OpenVault
- Industry: Broadband
- Founded: 2010
- Headquarters: Jersey City, New Jersey, U.S.
- Website: www.openvault.com

= OpenVault =

OpenVault is a provider of technology for management of broadband networks and information on broadband usage. It was incorporated in 2010 and is based in Jersey City, New Jersey. In 2020 it opened a wholly owned subsidiary, OpenVault Europe, in Berlin, Germany.

== Overview ==
OpenVault LLC provides network management, policy control, data integration, and business analytics software as a service that is designed to help communication service providers (CSPs) achieve revenue and operational goals. The company's aggregated data is used as research material for financial and industry analysts and media reporting on the broadband cable industry. OpenVault also publishes aggregated datasets quarterly in the OpenVault Broadband Insights (OVBI) report.

== COVID-19 ==
Throughout the COVID-19 pandemic of 2020, OpenVault data has illustrated the relationship between self-quarantine and increased usage of broadband.
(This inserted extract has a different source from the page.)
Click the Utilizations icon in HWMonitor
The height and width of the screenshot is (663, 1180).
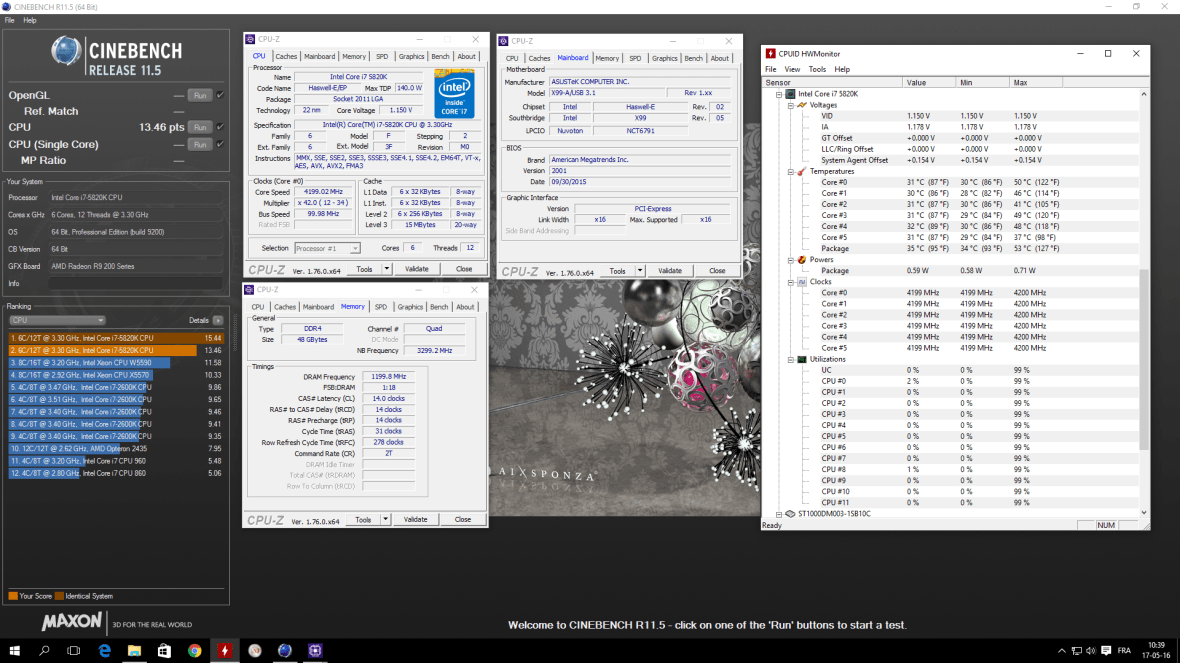800,358
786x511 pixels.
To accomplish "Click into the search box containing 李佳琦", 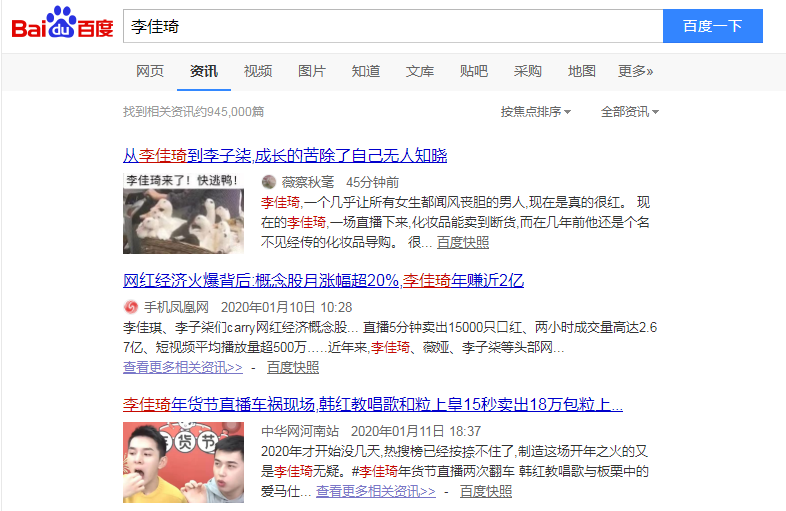I will coord(393,26).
By the end of March, 2020, OpenVault data showed that business hours broadband consumption was up more than 50% from January of the same year; further analysis showed that overall usage reached a monthly peak of 402.8 GB/household in April 2020. OpenVault also has monitored the continued growth in upstream usage as employees and students work from home.

== Funding ==
OpenVault is a privately held company.

== Products ==
OpenVault products help broadband operators manage their networks, drive revenue, deploy usage-based billing, develop High-Speed Data (HSD) market strategies, predict HSD usage growth and forecast network planning.